Di saat bersamaan pemerintah juga sedang mendorong produsen batu bara melakukan gasifikasi menjadi dimethyl ether alias DME. Proyek ini harapannya dapat mengganti sekaligus mengurangi ketergantungan terhadap elpiji atau LPG yang kebanyakan produk impor. 

Tata mengatakan program gasifikasi bukanlah solusi. Kehadirannya justru memperlambat transisi energi ke baru terbarukan di Indonesia. 

Ketergantungan terhadap bahan bakar fosil telah menunda transisi energi.
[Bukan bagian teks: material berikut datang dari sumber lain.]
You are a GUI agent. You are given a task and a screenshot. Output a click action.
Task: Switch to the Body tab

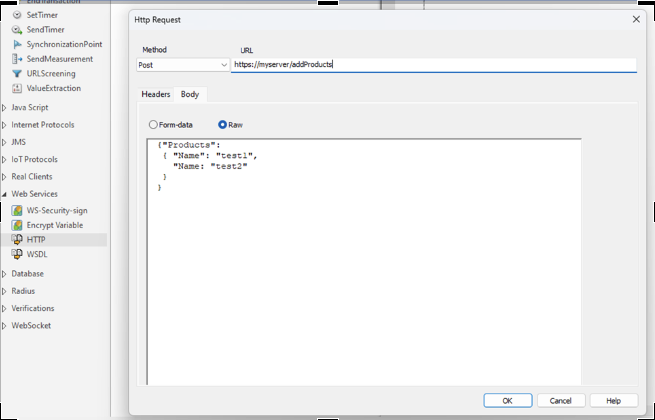[190, 94]
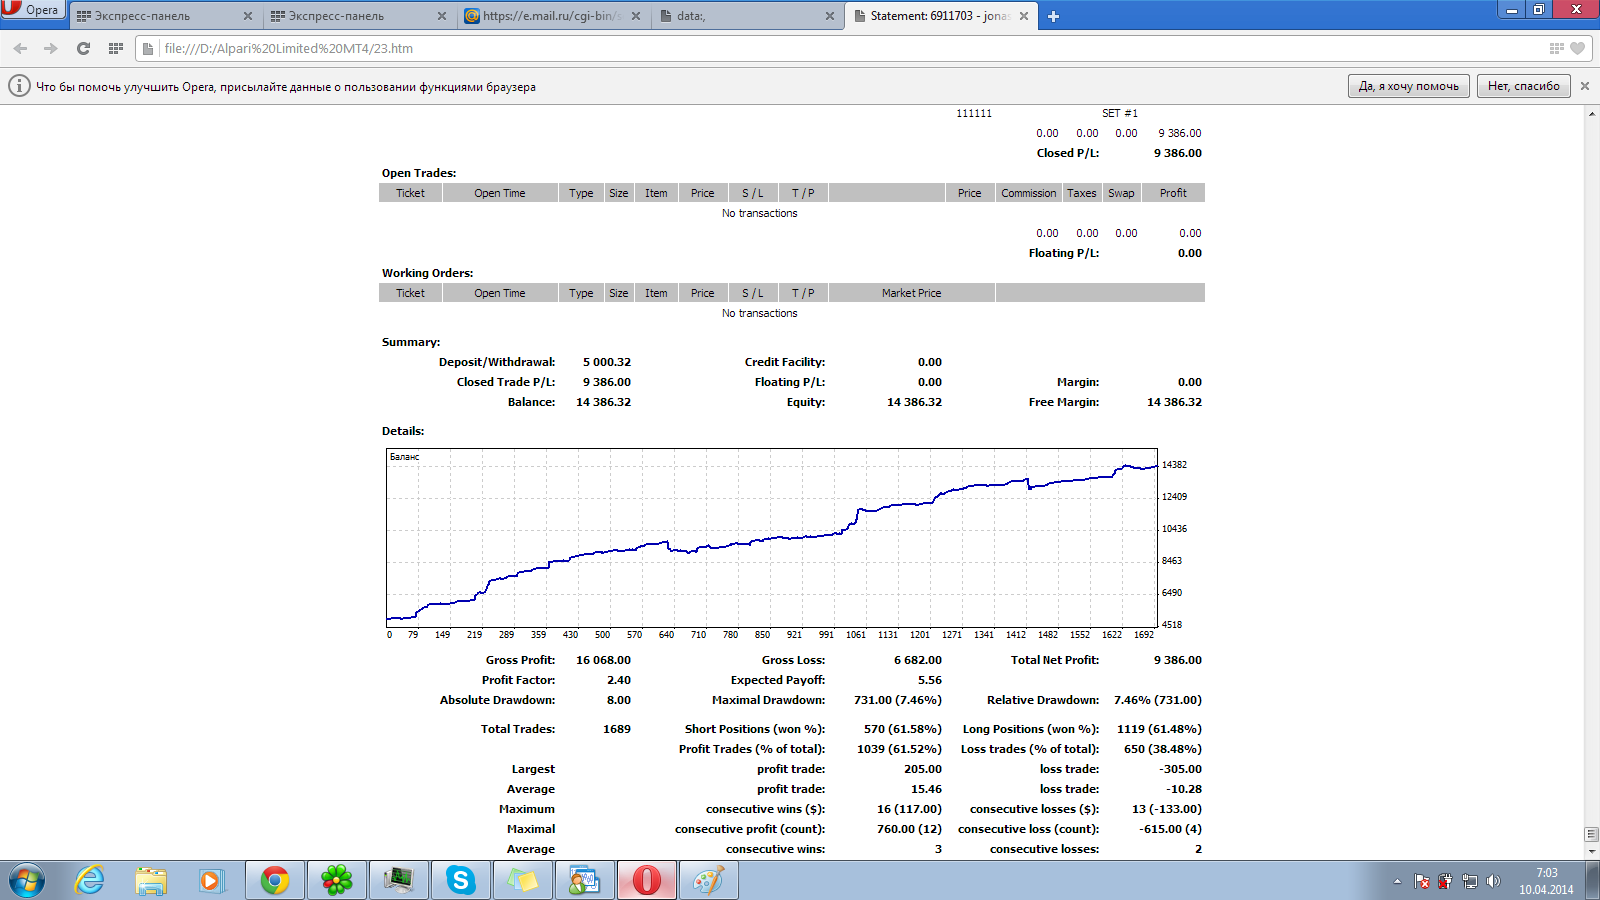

Karena itu, bukan langkah yang tepat menggenjot produksi dan ekspor batu bara. “Pemerintah harus menarik investasi bernilai tambah tinggi dan hijau atau ramah lingkungan yang akan menjadi tren masa depan," kata dia.

Bertentangan  dengan Perpres 

Direktur Eksekutif Institute for Essential Services Reform (IESR) Fabby Tumiwa mengatakan melalui Peraturan Presiden alias Perpres Nomor 22 Tahun 2017 yang telah menetapkan produksi batu bara dibatasi 400 juta ton per tahun mulai 2019. Namun, realisasinya pada tahun lalu mencapai 556 juta ton dan target 2021 adalah 550 juta ton. 

Selama dua tahun berturut-turut pemerintah telah melanggar aturan tersebut. “Pelanggarannya cukup serius dan menunjukkan pemerintah tidak konsisten dan taat hukum,” kata Fabby. 

Laporan Badan Energi Internasional atau IEA memperkirakan akan ada kenaikan permintaan komoditas tambang itu pada 2021 sebesar 2,6% dibandingkan tahun lalu. Namun, kenaikannya masih di bawah angka 2019. Permintaan batu bara meningkat seiring proyeksi pembangkit listrik berbahan bakar batu bara naik 3% sepanjang tahun ini dibanding 2020.

Untuk harga batu bara, kenaikannya saat ini terjadi karena disrupsi produksi di Tiongkok dan melonjaknya permintaan dari negara-negara yang mengalami musim dingin. Faktor suspensi impor batu bara dari Australia ke Negeri Panda juga menjadi pemicu pulihnya harga tersebut. 

Dengan semua kondisi itu, Fabby berpendapat, tren kenaikan harga batu bara bersifat sementara saja. Pemerintah tidak perlu bereaksi berlebihan dan mengikuti kemauan produsen batu bara. 

Pemerintah perlu memikirkan pengendalian produksi dengan mempertimbangkan tren jangka menengah dan panjang. Keputusan menaikkan produksi akan berdampak pada meningkatnya risiko stranded asset dan risiko finansial apabila harganya kembali jatuh. 

Fabby berharap kelebihan dari produksi batu bara tidak membebani perusahaans etrum negara. "Yang perlu diperhatikan adalah jangan sampai PLN diminta untuk menyerap kelebihan produksi batu bara domestik kalau ekspor turun atau melandai," ujarnya. 

Soal hilirisasi, ia mengatakan batu bara yang cocok untuk proyek ini hanya berkalori rendah dan tidak dapat diekspor. Dari hasil kajian lembaga yang ia pimpin, keekonomian hilirsasi tersebut masih problematik dan berisiko tinggi. 

Ada potensi pemerintah mengeluarkan subsidi yang lebih besar daripada impor elpiji. Pertamina sebagai penyerap atau offtaker produk dimethyl ether akan menghadapi risiko finansial. "Terutama kalau harga elpiji di masa depan di 2024 dan seterusnya mengalami penurunan," ujarnya.